Netanyahou s’attribue le mérite de la chute du gouvernement syrien au moment où Israël avance dans les hauteurs du Golan
Avec l’avancée d’Israël dans la zone tampon du Golan, beaucoup craignent désormais qu’il ne cherche à hâter ses buts d’annexion de la totalité du Golan.
Zoe Alexandra, 8 décembre 2024
Au moment où les forces israéliennes progressaient dans la zone tampon du Golan et lançaient des frappes aériennes sur des cibles situées dans la capitale syrienne, Damas, le Premier ministre israélien Benjamin Netanyahou déclarait dans une vidéo publiée sur X que la chute du gouvernement Assad en Syrie, ce dimanche 8 décembre, était
« une conséquence directe de notre action énergique contre le Hezbollah et l’Iran, les principaux partisans d’Assad ».

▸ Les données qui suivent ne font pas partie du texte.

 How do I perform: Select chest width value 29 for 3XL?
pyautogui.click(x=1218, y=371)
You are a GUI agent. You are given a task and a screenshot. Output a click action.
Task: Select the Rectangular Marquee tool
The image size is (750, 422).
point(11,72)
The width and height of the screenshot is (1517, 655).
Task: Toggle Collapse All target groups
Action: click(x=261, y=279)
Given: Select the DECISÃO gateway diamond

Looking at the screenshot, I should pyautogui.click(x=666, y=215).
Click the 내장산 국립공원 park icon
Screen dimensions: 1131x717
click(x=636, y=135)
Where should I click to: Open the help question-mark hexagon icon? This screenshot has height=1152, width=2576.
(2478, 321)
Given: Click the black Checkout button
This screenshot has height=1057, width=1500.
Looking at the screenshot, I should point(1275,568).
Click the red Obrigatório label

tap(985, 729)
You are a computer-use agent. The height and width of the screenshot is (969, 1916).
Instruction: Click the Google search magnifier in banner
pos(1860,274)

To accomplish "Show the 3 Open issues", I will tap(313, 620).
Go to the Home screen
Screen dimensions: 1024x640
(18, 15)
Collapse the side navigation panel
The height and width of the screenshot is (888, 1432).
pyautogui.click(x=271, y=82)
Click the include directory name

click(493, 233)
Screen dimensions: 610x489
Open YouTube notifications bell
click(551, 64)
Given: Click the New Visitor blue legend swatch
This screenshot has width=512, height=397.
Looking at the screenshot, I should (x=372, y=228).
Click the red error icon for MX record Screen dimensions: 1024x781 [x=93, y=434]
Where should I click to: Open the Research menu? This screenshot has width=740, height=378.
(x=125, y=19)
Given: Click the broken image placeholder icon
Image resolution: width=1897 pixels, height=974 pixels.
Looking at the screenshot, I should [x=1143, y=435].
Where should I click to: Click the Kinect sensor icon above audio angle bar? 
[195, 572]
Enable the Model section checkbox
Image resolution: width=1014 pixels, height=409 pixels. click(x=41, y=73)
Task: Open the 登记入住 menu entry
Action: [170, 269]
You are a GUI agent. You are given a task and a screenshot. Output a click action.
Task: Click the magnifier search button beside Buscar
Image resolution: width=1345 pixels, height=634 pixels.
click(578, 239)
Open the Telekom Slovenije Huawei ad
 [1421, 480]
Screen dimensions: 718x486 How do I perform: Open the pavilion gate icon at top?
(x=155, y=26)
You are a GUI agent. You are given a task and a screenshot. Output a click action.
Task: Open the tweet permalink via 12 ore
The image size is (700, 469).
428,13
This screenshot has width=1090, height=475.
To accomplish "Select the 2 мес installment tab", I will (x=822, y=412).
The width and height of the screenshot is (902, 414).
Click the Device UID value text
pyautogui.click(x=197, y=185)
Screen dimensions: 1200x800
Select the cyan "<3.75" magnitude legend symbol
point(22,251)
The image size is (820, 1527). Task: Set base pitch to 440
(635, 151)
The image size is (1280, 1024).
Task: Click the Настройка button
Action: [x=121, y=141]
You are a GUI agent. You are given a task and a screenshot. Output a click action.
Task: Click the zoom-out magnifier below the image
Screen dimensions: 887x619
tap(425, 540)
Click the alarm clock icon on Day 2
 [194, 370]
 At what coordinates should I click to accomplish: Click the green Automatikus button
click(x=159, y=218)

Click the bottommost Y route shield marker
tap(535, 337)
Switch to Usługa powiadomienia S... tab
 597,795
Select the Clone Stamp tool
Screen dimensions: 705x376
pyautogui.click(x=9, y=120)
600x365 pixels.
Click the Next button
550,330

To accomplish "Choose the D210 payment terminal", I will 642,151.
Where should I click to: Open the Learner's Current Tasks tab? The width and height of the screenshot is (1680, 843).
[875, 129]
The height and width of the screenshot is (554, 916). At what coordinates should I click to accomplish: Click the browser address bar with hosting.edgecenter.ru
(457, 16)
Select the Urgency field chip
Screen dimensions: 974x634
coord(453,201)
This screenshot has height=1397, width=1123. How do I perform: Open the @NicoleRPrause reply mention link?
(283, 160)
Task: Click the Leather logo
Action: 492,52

Entre-temps, des images ont circulé dans les médias sociaux, montrant des membres des groupes de l’opposition armée dirigés par Hay’at Tahrir al-Sham (HTS) qui s’assuraient le contrôle de Damas, tout en envahissant l’ambassade de l’Iran dans la capitale et en déchirant des affiches de feux le dirigeant du Hezbollah, Sayyed Hassan Nasrallah, et le général iranien Qassem Soleimani.
Les événements dramatiques ont eu lieu après que des groupes dirigés par HTS ont lancé une offensive surprise, le 27 novembre, contre les forces du gouvernement syrien dans le gouvernorat d’Alep. HTS est dirigé par Abu Mohammad al-Julani, l’ancien chef d’Al-Nusra, la branche syrienne du front Al-Qaeda, rebaptisée HTS. Au cours des 12 jours qui ont suivi, les groupes, dont certains sont soutenus par les États-Unis, la Turquie et – secrètement – Israël, ont progressé rapidement, gagnant le contrôle des principales villes syriennes qui n’ont opposé que peu de résistance, et ils ont atteint la capitale Damas le 8 décembre.
La chute du gouvernement d’Assad a déclenché une onde de choc à travers la région et le monde. Le gouvernement syrien était engagé dans une guerre civile prolongée depuis 2011, laquelle avait finalement vu des groupes armés de l’opposition, dont des filiales de l’EI et d’Al-Qaeda, prendre le contrôle d’importantes portions du territoire.
Les États-Unis intervenaient officiellement dans le conflit en 2014, menant des frappes aériennes de grande échelle ainsi qu’un déploiement territorial en compagnie des forces kurdes dans le nord, lequel se poursuit toujours actuellement. Les alliés de la Syrie, dont la Russie, l’Iran et l’organisation libanaise de résistance, le Hezbollah, ont joué un rôle clé dans la campagne militaire en vue de reprendre le contrôle de la majorité du territoire syrien et de vaincre l’État islamique (EI) et les autres organisations terroristes. Chose importante, la coalition des groupes de l’opposition armée avait gardé le contrôle du gouvernorat d’Idlib, à partir duquel, évidemment, elle s’était regroupée afin de lancer sa toute récente offensive.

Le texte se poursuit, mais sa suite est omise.